Supplied records START
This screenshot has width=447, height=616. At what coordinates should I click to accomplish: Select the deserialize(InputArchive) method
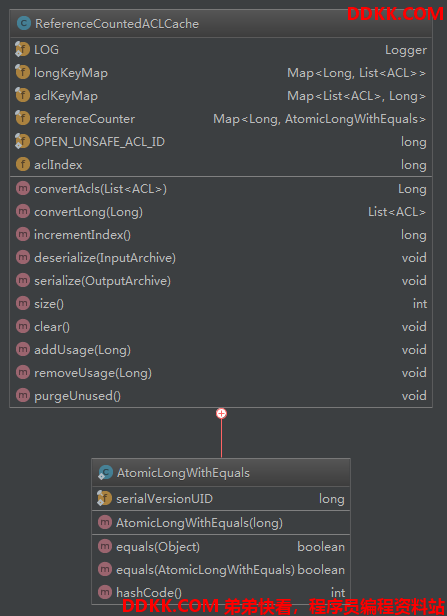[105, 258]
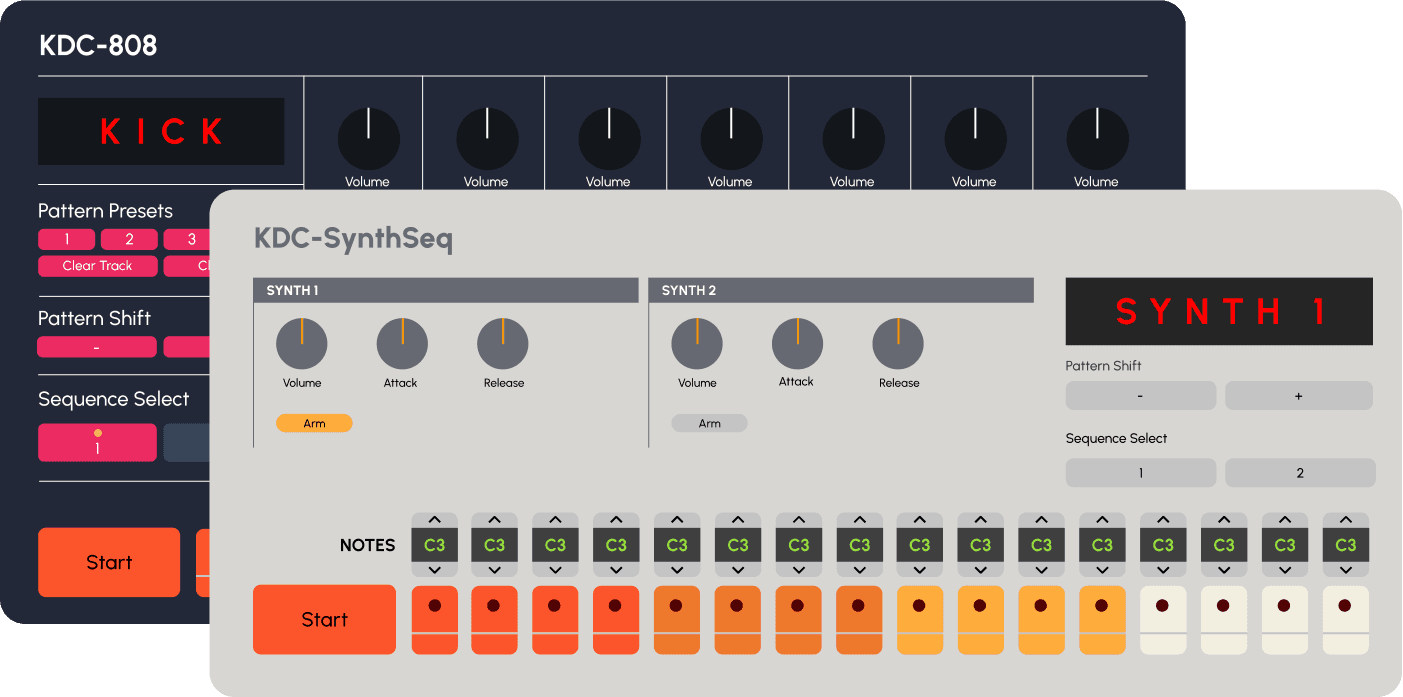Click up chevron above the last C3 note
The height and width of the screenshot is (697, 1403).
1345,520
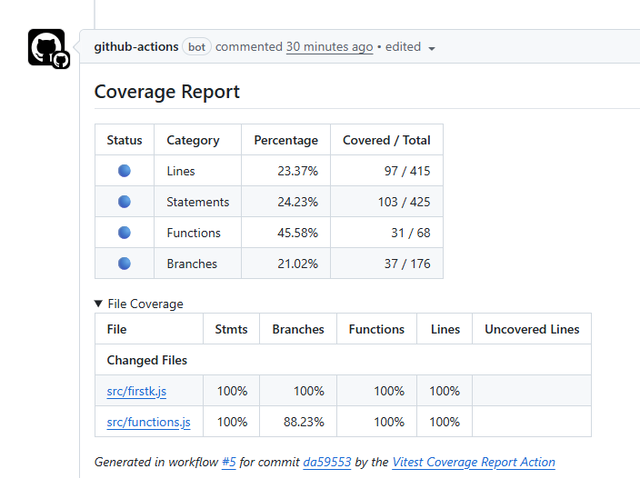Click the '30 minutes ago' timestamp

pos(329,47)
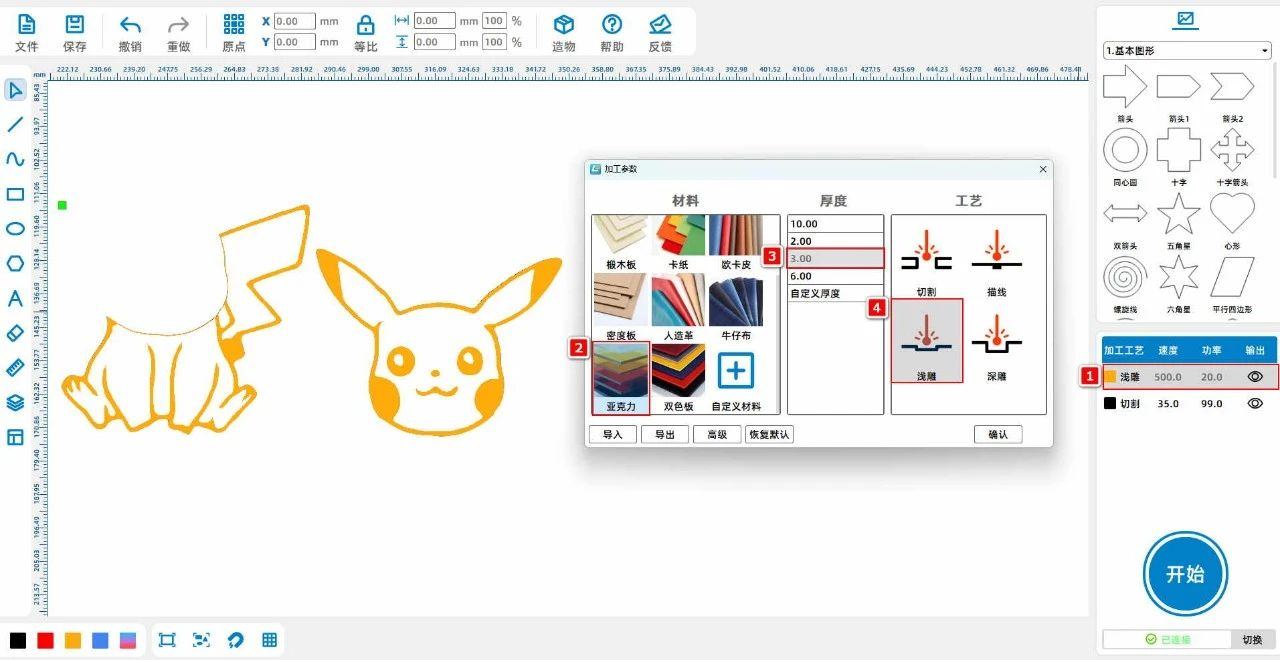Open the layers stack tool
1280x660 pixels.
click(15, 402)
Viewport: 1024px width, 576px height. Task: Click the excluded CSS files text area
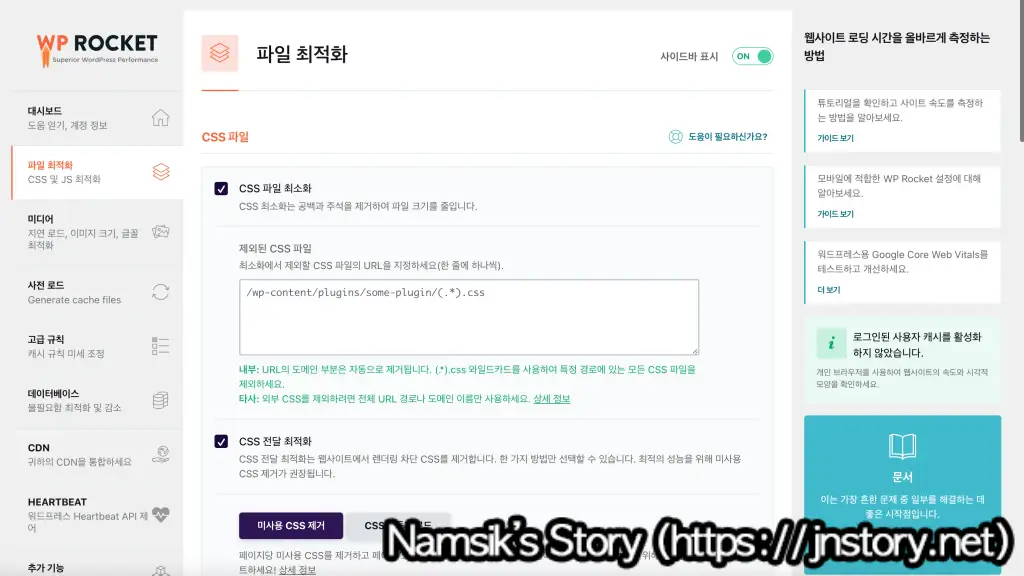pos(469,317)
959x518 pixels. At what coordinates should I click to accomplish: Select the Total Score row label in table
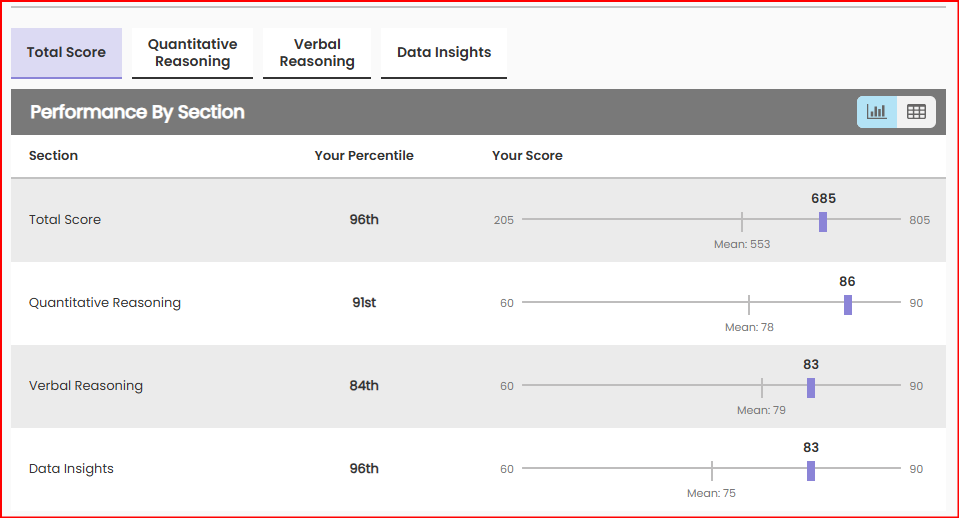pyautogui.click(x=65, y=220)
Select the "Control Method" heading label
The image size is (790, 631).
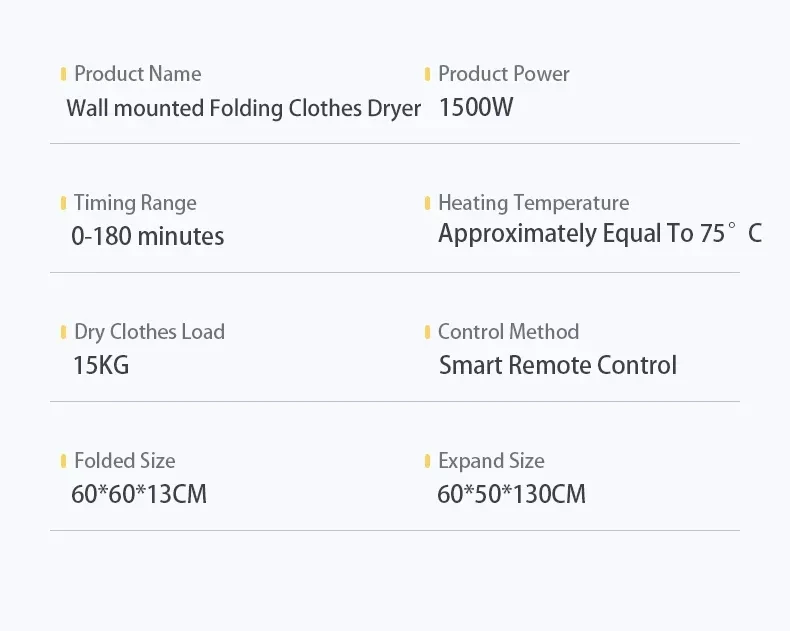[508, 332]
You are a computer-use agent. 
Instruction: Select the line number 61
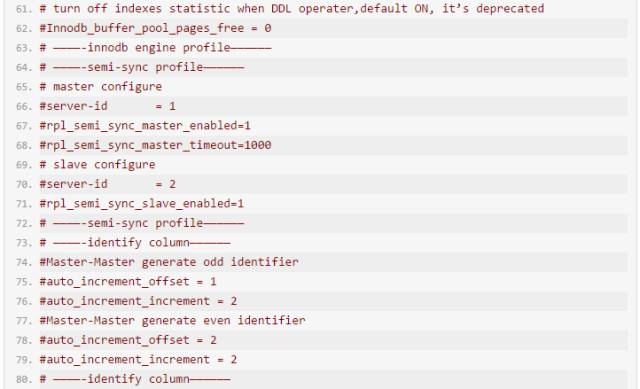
Supplied records END
▶ _What the task asks_: Output the records verbatim without pictures.

▶ _Written solution_:
This screenshot has width=447, height=616. At what coordinates should I click to accomplish: Select the deserialize(InputArchive) method
[105, 258]
Click up chevron above the last C3 note
The height and width of the screenshot is (697, 1403).
1345,520
Click the '30 minutes ago' timestamp

pos(329,47)
Open the layers stack tool
1280x660 pixels.
click(15, 402)
Viewport: 1024px width, 576px height. Task: Click the excluded CSS files text area
pos(469,317)
959x518 pixels. At what coordinates should I click to accomplish: Select the Total Score row label in table
pyautogui.click(x=65, y=220)
Select the "Control Method" heading label
The image size is (790, 631).
[508, 332]
You are a computer-use agent. 
Instruction: Select the line number 61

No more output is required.